┏━━
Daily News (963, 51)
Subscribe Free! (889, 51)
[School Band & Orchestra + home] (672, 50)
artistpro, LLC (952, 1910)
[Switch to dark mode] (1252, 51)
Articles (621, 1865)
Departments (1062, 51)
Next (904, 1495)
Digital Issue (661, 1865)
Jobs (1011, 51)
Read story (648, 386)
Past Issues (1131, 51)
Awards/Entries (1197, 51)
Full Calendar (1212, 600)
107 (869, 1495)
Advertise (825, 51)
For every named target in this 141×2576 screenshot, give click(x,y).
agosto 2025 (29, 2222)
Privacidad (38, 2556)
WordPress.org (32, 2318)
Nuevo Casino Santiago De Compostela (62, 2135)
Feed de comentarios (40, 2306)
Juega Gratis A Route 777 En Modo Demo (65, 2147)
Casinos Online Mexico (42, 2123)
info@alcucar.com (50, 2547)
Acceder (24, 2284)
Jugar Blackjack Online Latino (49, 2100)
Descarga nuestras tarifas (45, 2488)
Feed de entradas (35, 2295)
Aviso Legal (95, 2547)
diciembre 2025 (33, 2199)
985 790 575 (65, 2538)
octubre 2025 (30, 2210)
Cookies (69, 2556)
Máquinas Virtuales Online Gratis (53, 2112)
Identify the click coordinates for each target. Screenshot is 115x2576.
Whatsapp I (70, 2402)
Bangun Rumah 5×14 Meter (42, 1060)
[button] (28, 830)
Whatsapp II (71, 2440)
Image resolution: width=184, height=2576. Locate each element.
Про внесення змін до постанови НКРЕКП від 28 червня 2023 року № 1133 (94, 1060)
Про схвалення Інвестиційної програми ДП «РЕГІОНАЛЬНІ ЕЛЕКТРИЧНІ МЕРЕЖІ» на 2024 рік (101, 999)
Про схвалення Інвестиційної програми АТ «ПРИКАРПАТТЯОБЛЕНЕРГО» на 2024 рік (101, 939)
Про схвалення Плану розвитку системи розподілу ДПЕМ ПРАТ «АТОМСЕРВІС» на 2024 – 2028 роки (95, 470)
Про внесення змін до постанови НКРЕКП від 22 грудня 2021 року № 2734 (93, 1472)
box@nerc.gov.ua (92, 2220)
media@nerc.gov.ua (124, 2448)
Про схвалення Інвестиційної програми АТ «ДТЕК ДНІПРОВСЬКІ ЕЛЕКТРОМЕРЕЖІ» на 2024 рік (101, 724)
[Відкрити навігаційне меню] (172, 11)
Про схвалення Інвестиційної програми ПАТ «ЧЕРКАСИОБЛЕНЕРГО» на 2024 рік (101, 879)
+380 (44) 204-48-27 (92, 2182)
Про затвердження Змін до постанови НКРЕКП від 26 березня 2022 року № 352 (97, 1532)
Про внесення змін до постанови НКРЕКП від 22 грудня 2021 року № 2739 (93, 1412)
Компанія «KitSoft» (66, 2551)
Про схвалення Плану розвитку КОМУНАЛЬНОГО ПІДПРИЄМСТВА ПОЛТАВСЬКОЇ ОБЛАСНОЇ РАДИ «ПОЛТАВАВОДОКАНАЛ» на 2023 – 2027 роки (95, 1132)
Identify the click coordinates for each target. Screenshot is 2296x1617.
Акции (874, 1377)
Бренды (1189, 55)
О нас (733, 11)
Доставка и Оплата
┗━━
▶ [What is being asked]
Which of the lines above hold the string "року"? Copy each one.

▶ [Solution for this exercise]
Про внесення змін до постанови НКРЕКП від 28 червня 2023 року № 1133 (94, 1060)
Про внесення змін до постанови НКРЕКП від 22 грудня 2021 року № 2734 (93, 1472)
Про затвердження Змін до постанови НКРЕКП від 26 березня 2022 року № 352 (97, 1532)
Про внесення змін до постанови НКРЕКП від 22 грудня 2021 року № 2739 (93, 1412)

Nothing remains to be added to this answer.